California’s school reopening plans progress with new resources and timetables

California setting aside 10% of vaccine doses for educators starting in March

The push to reopen California’s schools is gaining momentum heading into spring. The efforts to return to in-person education have varied from district to district, as COVID-19 infections remain high and vaccine supplies limited nationwide. Now, key additions like the state’s Safe Schools for All resource page and vaccine prioritization for educators offer hope for a speedy return to the classroom.

Below you’ll find information and resources about new plans to safely reopen California’s schools.

Legislation and vaccine allotment

On March 5, California Governor Gavin Newsom signed into legislation $2 billion in funding for school districts to reopen by April 1. The deal is incentive-based, with a set of guidelines for districts to meet and receive part of the funds. An additional $4.6 billion was included in the plan for summer school and tutoring programs, helping districts combat learning loss during the pandemic.

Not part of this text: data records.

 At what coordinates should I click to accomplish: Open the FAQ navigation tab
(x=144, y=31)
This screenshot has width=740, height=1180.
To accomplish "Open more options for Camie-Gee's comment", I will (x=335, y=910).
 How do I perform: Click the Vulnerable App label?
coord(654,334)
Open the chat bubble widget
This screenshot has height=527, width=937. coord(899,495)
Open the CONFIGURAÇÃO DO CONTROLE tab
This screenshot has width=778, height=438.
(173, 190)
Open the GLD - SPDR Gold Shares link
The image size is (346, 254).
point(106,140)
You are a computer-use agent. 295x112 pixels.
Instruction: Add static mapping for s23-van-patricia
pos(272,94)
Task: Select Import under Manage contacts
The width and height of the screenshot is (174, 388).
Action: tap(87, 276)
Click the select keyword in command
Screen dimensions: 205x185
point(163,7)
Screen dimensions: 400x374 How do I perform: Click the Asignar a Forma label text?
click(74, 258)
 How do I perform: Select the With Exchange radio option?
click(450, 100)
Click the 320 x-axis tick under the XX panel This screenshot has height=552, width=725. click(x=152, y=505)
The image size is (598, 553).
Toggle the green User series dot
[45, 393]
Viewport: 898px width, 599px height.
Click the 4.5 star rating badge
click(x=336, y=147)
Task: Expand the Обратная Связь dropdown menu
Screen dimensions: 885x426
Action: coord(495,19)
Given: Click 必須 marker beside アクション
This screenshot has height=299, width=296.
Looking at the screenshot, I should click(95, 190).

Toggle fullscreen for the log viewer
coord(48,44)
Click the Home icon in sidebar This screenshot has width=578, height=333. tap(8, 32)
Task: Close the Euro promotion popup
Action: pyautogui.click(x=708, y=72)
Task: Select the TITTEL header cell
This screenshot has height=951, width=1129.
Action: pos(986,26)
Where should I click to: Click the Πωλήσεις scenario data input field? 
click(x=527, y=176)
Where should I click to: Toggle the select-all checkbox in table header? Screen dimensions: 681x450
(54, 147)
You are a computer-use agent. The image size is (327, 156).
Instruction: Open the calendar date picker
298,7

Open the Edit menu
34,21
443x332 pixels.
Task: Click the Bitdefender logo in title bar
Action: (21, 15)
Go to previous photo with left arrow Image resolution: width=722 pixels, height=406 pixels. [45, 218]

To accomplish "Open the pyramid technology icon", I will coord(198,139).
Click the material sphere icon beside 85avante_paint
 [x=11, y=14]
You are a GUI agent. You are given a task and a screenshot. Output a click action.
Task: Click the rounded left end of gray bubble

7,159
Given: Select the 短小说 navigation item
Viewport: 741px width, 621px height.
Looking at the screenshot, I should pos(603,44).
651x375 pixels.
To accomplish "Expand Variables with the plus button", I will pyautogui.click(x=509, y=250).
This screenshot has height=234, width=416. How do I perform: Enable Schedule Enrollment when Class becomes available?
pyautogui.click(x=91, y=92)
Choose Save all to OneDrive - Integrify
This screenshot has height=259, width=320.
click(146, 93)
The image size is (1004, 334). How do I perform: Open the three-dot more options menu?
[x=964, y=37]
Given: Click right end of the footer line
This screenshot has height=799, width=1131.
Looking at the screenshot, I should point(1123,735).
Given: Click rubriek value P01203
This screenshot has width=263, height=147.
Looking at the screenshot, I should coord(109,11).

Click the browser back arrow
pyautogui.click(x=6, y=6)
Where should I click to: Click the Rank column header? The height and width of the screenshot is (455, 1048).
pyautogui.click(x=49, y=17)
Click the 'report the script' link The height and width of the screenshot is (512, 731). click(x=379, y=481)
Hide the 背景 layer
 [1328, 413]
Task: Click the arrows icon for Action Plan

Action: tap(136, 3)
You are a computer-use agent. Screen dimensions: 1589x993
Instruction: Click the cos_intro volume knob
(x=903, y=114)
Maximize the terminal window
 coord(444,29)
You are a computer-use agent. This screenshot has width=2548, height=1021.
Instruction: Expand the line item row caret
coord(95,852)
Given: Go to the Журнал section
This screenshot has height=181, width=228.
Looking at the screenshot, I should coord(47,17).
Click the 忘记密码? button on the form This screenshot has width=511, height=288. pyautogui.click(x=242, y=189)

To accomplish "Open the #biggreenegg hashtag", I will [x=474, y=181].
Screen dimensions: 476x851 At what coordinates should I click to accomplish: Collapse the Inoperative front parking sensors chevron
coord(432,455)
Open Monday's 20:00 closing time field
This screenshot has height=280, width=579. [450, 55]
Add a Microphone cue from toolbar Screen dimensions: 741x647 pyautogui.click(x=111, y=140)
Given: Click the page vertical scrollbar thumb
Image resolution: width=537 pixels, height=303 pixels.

The legislation also finalizes a previous announcement by Gov. Newsom allocating 10% of the state’s weekly vaccine supply would be reserved for educators, including teachers, support staff, childcare providers, and affiliated jobs (get the details). With California’s current allotment, 10% equals about 75,000 doses per week. State officials are hopeful the federal government can follow through on its plan to increase vaccine shipments by mid-March.

Online resources and CDC guidance

California’s Safe Schools for All plan received renewed attention with the launch of a website featuring interactive maps tracking the reopening status of public and private schools.  The revamped site arrives on the heels of extensive guidelines from the Centers for Disease Control and Prevention (CDC) on reopening schools. The CDC’s strategy features a “phased mitigation approach” and provides a wealth of information for parents, teachers, and administrators.

Although recommendations from the CDC do not supersede state or local guidance, state officials called the CDC’s approach “highly aligned” with California’s reopening strategies. A "Guidance Crosswalk" PDF on the Safe Schools website summarizes the two approaches along with other mitigation strategies, reopening priorities, and more. Still, a nationwide shortage of vaccine doses may dictate how many actual shots can be administered in the 58 counties across the state.

Keep in mind that to date, only the Pfizer vaccine is approved for use down to the age of 16. Moderna and Johnson & Johnson are limited to those 18 and older. Vaccines are not yet available for most school-aged children due to a lack of studies showing both safety and effectiveness in younger age groups.

As school reopening plans take shape across California, there is renewed hope for parents who have spent the past year balancing the overwhelming demands of managing their children’s remote learning with the demands of work.